Man könne sich nur schwer vorstellen, dass diese Ideen im Sinne Viersener Bürger und ortsansässiger Unternehmer seien, wenn man weiterliest, dass z. B. das McDonalds-Schnellrestaurant zugunsten neu zu erstellenden Wohn-Bürobauten nicht mehr Bestandteil der Planung sei. Auch das Küchenstudio und der Zoo- und Gartenmarkt an der Kreuzung mit der Freiheitsstraße seien in der langfristigen Planung nicht mehr enthalten.

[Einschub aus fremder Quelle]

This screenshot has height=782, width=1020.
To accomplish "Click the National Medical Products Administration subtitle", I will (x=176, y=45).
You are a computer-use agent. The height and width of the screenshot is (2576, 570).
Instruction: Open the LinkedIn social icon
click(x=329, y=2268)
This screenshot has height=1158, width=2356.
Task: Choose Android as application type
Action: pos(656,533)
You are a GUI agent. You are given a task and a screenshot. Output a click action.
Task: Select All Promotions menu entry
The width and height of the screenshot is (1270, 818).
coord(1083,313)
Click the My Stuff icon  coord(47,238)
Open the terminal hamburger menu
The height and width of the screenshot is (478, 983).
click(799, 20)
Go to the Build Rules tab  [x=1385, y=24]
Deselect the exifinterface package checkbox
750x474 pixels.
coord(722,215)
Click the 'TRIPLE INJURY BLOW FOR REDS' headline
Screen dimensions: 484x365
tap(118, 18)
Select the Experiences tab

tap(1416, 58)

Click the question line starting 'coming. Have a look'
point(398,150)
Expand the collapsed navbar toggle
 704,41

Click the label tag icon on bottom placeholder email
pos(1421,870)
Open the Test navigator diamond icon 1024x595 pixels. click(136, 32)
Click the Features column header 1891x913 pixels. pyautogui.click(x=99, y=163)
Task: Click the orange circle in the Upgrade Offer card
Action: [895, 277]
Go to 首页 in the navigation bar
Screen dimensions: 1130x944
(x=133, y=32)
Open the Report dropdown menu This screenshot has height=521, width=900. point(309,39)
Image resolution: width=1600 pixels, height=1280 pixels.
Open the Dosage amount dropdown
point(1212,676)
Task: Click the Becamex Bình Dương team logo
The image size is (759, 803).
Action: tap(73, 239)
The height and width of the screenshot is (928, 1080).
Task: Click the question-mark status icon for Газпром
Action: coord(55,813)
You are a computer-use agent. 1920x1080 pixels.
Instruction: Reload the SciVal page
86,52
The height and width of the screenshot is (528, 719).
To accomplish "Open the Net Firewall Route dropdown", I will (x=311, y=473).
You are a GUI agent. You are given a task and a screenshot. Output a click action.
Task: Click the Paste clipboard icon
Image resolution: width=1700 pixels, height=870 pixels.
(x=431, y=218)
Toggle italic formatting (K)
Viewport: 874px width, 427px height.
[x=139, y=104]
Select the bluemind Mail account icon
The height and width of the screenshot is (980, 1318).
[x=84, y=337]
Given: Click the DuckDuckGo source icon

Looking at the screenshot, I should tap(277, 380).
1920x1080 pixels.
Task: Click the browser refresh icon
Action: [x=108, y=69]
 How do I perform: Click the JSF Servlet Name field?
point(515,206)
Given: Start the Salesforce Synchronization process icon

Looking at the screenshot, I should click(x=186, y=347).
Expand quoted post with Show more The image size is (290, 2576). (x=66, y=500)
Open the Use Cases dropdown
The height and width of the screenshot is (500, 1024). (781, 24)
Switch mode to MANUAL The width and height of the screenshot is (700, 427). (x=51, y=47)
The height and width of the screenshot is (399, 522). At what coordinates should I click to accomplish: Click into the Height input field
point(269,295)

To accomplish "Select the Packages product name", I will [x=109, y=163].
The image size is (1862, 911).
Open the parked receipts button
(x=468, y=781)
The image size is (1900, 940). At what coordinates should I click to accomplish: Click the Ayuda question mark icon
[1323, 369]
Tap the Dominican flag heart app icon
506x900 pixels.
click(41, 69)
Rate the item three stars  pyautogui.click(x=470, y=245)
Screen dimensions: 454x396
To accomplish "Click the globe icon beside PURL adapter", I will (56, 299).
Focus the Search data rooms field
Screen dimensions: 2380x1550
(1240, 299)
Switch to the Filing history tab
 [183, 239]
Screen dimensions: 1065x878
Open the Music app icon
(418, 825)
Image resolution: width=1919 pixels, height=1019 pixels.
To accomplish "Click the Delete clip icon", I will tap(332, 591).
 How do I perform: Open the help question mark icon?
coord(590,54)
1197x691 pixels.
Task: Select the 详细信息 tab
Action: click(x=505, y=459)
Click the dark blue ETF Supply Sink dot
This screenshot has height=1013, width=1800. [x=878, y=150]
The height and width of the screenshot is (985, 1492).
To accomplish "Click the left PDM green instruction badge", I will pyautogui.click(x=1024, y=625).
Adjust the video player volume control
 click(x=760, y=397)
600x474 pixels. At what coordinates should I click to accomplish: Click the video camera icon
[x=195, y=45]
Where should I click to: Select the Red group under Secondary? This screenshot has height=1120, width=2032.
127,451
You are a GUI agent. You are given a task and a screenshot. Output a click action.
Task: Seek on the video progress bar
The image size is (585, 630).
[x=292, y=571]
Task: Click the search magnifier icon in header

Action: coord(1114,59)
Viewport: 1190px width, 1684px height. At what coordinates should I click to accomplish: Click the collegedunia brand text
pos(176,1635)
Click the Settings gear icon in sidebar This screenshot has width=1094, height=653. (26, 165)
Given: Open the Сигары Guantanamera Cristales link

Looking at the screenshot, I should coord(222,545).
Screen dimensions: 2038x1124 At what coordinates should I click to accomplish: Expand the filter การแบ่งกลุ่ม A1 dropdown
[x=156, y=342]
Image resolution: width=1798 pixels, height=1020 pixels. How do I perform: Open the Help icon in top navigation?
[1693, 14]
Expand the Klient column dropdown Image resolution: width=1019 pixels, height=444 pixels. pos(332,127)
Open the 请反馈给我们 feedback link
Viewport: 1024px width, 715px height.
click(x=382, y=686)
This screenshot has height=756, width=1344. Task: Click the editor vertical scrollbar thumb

„Unglaublich, dass so etwas von der Stadt zur Veröffentlichung freigegeben wurde, ohne, wie die MIT erfahren hat, die laut Planung entfernten Unternehmen – und hier handelt es sich u. a. um alteingesessene Viersener Geschäfte, im Vorfeld nicht mal hierüber informiert zu haben.“

Quelle: MIT Viersen

Foto: Rheinischer Spiegel/Martin Häming

Ein Kommentar

  1. Diese Bürgermeisterin-auch Chefin der Verwaltung- hat sich ja im Falle Reuter-Bad schon nicht mit Ruhm bekleckert. Ergebnis war,dass einer der größten Gewerbesteuerzahler von Viersen nach MG abgewandert ist.
    Nun ist wieder einmal klar geworden,wie wenig sie über politische und wirtschaftliche Kompetenz verfügt und auch nicht in der Lage ist,die Verwaltung zu führen.
    Man sieht es ja auch an ihrem nicht stattfindenden Wahlkampf. Nur mit „Ich bin Sabine und liebe Viersen“ bringt man Viersen nicht weiter.